This question was inspired by I was racially abused at a public park. What legal actions can I take?, although I am not asking specifically about that case. In that question someone, in Australia, was verbally abused in a seemingly racist manner. One of the answers quotes Australia's Federal Racial Discrimination Act 1975 (emphasis mine):
18C Offensive behaviour because of race, colour or national or ethnic origin
(1) It is unlawful for a person to do an act, otherwise than in private, if:
(a) the act is reasonably likely, in all the circumstances, to offend, insult, humiliate or intimidate another person or a group of people; and
(b) the act is done because of the race, colour or national or ethnic origin of the other person or of some or all of the people in the group.
However, in an edit the OP states he is "not of middle eastern decent but I do have a beard. I was wearing a robe like garment for a cultural function I was attending". This suggests (to my not-legally-trained brain) that even if Section 18C were to apply1 when the target was someone with a different "race, colour or national or ethnic origin", it might not apply if the target only gave the appearance of having a different "race, colour or national or ethnic origin".
1 For the particular incident from the linked question, it is possible that Section 18 would not apply in any case. This Wikipedia page suggests that for 18C to apply, courts require speech to have "... profound and serious effects, not to be likened to mere slights.". I don't know Australian case-law to know whether the incident described would fall under this requirement: for my question, assume that the acts would meet such requirements.
For brevity, I will use "target person" to mean someone "of/from a different race, colour or national or ethnic origin".
If someone carries out an alleged act of racial discrimination / intimidation / abuse (verbal or physical) against someone they believe to be a target person, would it be a defence (or would it not be an offence), if it turns out that the other party was not actually a target person, but just gave the appearance of being a target person?
Assumptions and Caveats
I do now want to debate about whether it is right or wrong to try to legislate in this way, whether it is "thought control taken too far", or whether other approaches, such as better education, may be better. If necessary, assume that appropriate legislators (parliament, congress, whatever) have decided through due democratic process that they want to punish the "appearance of being racist", whether the target actually is of a different ethnic group, or is mistaken for belonging to such a group by the perpetrator.

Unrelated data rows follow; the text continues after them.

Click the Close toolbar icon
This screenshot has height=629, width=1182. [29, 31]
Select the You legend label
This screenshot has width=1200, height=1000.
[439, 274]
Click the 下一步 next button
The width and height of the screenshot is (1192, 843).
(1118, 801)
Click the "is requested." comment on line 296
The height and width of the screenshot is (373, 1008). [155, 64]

I assume that were the target(s) of the attack/abuse to actually be of/from a different race, colour or national or ethnic origin, there would be no question about guilt. The "doubt" is only whether legislation also applies when the perpetrator only believes their victim to be a target person.
As the original question was about Australia, an answer addressing Australian law would be welcome. As I'm from the UK, an answer from that perspective (specifically, English law) would also be welcome. However, providing it is not seen as being too broad, answers from other jurisdictions are also welcome.